In homoacrylate polymerization reaction processes of the prior art, various significant problems exist, for example difficulties in predicting or controlling both the polydispersity and modality of the polymers produced. These acrylate polymerization processes produce polymers with high weight average molecular weights (M.sub.w) and low number average molecular weights (M.sub.n) resulting in broad polydispersities or low molecular weight (M.sub.n) and in some instances low conversion. Further, acrylate polymerization processes of the prior art are prone to generating excessive quantities of heat since the polymerization reaction is exothermic. As the viscosity of the reaction medium increases dissipation of heat becomes more difficult. This is referred to as the Trommsdorff effect as discussed and illustrated in Principles of Polymerization, G. Odian, 2nd Ed., Wiley-Interscience, N.Y., 1981, page 272, the disclosure of which is entirely incorporated herein by reference. This is particularly the situation for reactions with high concentrations of soluble monomer, for example greater than 30 to 50 percent by weight soluble monomer, which are conducted in large scale reactors with limited surface area and limited heat dissipation capacity. Moreover, the exothermic nature of free radical acrylate polymerization processes is often a limitation that severely restricts the concentration of reactants or the reactor size upon scale up.

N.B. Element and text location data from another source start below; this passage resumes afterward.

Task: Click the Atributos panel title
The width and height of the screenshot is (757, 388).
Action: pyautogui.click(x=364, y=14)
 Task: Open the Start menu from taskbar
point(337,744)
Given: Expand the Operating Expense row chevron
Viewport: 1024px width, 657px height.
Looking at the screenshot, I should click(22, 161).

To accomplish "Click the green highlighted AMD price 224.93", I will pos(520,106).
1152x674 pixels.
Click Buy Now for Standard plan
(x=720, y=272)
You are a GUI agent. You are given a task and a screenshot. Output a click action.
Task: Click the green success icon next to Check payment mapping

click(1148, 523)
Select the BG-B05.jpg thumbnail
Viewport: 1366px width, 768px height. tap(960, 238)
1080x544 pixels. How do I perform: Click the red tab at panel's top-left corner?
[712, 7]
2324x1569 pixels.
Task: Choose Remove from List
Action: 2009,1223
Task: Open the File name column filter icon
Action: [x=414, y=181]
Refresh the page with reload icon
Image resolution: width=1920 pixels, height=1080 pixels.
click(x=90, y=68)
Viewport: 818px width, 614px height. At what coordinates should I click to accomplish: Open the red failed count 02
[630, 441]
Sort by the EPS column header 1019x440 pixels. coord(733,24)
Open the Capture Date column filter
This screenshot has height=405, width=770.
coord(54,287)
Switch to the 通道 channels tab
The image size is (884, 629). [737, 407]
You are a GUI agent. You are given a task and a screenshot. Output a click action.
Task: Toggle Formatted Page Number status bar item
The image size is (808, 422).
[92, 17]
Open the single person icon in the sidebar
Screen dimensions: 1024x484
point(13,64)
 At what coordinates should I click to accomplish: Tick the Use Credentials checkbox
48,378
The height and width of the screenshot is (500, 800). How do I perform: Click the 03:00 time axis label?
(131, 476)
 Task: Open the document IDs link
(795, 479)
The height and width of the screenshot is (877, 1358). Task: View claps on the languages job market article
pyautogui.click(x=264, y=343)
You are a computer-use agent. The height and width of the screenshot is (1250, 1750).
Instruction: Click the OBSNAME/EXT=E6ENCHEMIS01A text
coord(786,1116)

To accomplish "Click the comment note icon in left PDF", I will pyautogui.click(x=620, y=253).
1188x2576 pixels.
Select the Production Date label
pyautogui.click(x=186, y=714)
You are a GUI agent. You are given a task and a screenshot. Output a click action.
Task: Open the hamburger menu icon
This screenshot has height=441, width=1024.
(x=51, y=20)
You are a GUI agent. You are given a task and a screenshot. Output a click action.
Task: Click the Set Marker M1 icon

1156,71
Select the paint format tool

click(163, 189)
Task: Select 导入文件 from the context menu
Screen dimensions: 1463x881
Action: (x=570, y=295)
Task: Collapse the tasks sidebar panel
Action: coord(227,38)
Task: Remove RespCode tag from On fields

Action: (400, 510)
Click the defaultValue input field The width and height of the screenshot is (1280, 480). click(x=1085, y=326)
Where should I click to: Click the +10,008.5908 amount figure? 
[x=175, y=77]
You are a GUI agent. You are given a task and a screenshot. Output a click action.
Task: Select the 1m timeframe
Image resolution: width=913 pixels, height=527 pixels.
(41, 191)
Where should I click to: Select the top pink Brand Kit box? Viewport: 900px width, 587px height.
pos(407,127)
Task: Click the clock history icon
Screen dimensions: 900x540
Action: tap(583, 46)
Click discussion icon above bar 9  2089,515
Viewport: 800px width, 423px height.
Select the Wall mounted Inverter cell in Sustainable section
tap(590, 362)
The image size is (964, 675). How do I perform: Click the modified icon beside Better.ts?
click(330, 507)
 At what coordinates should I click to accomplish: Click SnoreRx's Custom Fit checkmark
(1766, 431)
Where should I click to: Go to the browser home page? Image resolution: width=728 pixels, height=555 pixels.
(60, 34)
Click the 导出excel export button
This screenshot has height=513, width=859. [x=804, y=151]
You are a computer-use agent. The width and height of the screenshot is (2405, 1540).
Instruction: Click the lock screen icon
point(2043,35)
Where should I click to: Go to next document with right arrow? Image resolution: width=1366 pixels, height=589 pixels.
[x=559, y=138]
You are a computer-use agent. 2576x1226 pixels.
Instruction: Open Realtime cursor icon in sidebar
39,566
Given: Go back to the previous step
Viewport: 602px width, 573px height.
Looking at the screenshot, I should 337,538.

Further, gel body formation in conventional free radical polymerization processes may result in a broad molecular weight distributions and/or difficulties encountered during filtering, drying and manipulating the product resin, particularly for highly concentrated reactions.
These and other disadvantages are avoided, or minimized with the homoacrylate and copolymeric acrylate polymerization processes of the present invention.
Thus, there remains a need for homoacrylate acrylate polymerization processes for the preparation of narrow polydispersity polymeric resins containing homoacrylate segments by economical and scalable free radical polymerization techniques and which polymers retain many or all of their desirable physical properties, for example, hardness, low gel content, processability, clarity, high gloss durability, and the like, while avoiding the problems of gel formation, exotherms, volume limited and multi-stage reaction systems, purification, performance properties of the polymer resin products, and the like, associated with prior art free radical acrylate polymerization methodologies.
The homoacrylate and copolymeric acrylate polymerization processes and homoacrylate containing thermoplastic resin products of the present invention are useful in many applications, for example, as a variety of specialty applications including toner and liquid immersion development ink resins or ink additives used for electrophotographic imaging processes or where monomodal or mixtures of monomodal narrow molecular weight resins or block copolymers with narrow molecular weight distribution within each block component are suitable for use, for example, in thermoplastic films and aqueous or organic solvent borne coating technologies.